● **Problem to work on**
The lines below starting at the line containing "登录 (124, 2355)" and ending at the line containing "企业 (84, 271)" are to be repeated exactly, with both ends kept and nothing else added.

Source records
--------------------------------

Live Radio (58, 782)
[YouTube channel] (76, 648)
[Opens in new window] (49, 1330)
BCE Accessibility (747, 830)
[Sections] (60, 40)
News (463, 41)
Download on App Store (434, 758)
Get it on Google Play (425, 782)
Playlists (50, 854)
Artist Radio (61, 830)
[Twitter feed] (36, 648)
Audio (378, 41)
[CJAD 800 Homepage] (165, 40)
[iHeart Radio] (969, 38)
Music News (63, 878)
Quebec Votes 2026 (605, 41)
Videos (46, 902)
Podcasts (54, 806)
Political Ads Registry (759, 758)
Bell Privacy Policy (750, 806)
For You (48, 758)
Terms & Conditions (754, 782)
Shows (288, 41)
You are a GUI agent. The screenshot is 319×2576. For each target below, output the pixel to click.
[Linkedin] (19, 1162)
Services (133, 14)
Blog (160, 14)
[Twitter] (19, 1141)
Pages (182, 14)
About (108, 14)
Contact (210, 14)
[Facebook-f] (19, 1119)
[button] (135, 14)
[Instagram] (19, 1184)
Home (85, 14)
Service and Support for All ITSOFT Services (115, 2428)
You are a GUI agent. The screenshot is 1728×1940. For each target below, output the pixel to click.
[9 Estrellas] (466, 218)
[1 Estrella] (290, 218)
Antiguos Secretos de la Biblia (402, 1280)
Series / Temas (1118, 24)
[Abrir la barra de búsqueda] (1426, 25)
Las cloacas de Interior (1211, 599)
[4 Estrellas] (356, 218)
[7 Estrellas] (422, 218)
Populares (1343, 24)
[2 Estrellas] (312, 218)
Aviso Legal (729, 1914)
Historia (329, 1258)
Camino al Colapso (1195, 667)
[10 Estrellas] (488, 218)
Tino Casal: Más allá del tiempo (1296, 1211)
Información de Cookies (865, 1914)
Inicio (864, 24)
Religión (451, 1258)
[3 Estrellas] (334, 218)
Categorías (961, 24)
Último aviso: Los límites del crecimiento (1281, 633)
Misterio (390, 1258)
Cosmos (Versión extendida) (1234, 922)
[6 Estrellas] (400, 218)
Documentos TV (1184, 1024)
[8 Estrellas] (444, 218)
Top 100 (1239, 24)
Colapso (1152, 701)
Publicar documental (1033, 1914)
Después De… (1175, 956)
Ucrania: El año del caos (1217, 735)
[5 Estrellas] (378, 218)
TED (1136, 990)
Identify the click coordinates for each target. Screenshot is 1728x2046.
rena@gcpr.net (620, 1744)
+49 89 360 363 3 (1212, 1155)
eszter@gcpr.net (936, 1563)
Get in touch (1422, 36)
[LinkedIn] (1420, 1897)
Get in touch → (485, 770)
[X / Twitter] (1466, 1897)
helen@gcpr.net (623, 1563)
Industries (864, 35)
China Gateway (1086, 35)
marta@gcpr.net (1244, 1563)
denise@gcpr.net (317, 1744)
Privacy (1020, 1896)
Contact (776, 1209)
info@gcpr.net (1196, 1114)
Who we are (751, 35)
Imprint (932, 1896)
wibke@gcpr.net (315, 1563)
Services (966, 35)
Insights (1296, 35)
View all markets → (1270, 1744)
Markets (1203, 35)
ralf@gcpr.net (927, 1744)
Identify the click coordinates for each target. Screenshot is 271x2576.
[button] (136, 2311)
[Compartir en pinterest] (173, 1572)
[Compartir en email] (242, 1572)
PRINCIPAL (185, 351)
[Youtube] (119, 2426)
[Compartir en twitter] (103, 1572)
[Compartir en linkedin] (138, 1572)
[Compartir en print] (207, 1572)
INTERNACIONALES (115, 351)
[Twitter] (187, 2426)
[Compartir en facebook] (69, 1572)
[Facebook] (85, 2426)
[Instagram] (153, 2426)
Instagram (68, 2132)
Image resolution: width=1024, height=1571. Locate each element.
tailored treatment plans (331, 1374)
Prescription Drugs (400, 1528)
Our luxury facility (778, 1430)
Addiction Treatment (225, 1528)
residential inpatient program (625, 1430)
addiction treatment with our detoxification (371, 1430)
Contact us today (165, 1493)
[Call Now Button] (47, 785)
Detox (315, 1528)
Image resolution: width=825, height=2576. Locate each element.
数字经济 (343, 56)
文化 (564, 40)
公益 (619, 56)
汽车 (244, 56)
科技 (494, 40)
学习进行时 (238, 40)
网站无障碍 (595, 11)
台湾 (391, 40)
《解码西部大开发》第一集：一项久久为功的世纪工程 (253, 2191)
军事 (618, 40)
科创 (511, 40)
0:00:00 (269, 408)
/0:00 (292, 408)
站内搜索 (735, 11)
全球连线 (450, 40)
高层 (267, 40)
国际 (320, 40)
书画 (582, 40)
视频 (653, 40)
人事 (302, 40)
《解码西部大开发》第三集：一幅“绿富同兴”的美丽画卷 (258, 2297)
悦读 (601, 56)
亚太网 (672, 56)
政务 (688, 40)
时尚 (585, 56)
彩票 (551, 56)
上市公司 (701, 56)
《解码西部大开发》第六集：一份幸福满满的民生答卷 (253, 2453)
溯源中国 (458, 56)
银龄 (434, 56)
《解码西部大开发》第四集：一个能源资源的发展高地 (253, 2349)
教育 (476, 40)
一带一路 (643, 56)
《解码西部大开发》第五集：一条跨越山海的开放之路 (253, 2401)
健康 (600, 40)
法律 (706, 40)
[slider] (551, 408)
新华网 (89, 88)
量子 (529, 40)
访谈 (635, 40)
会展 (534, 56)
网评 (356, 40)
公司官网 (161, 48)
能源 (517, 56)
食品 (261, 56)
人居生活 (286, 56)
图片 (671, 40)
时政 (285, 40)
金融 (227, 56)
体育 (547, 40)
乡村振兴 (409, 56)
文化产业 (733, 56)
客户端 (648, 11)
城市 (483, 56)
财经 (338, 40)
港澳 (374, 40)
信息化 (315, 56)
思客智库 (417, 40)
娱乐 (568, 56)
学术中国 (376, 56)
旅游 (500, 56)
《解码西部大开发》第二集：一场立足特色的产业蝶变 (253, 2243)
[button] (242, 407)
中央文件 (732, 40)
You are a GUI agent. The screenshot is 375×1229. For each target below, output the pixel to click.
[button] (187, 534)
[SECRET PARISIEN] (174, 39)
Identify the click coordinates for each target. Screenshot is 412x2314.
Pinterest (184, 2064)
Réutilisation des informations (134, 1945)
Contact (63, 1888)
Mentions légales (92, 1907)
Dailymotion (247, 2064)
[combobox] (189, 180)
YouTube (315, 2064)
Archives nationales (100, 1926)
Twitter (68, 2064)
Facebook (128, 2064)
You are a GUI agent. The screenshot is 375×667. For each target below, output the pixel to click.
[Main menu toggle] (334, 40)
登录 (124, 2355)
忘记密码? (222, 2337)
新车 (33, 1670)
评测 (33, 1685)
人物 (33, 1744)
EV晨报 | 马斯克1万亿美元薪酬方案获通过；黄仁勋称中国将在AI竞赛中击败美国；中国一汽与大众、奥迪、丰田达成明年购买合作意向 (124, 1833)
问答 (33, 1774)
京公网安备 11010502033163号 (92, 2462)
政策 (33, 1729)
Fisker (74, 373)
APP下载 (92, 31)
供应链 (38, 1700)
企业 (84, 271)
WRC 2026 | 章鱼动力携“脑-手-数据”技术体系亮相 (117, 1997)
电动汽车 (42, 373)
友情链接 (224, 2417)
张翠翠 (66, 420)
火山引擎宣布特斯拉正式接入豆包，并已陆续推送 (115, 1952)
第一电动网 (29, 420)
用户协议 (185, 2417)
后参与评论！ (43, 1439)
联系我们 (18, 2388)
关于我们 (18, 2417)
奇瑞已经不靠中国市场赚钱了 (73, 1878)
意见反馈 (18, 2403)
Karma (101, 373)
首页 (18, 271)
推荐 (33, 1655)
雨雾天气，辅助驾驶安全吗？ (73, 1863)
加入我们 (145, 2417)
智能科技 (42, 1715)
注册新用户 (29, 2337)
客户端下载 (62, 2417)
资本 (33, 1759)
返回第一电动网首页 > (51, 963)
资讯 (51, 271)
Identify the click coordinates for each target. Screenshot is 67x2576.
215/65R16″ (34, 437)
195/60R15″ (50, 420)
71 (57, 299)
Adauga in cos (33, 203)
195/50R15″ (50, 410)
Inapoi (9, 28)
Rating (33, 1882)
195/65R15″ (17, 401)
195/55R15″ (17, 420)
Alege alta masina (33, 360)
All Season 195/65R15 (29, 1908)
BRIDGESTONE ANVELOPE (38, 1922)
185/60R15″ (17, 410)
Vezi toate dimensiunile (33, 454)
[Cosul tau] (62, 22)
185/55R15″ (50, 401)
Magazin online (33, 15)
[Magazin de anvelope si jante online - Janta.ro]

--------------------------------

● **Answer to this problem**
登录 (124, 2355)
忘记密码? (222, 2337)
新车 (33, 1670)
评测 (33, 1685)
人物 (33, 1744)
EV晨报 | 马斯克1万亿美元薪酬方案获通过；黄仁勋称中国将在AI竞赛中击败美国；中国一汽与大众、奥迪、丰田达成明年购买合作意向 (124, 1833)
问答 (33, 1774)
京公网安备 11010502033163号 (92, 2462)
政策 (33, 1729)
Fisker (74, 373)
APP下载 (92, 31)
供应链 (38, 1700)
企业 (84, 271)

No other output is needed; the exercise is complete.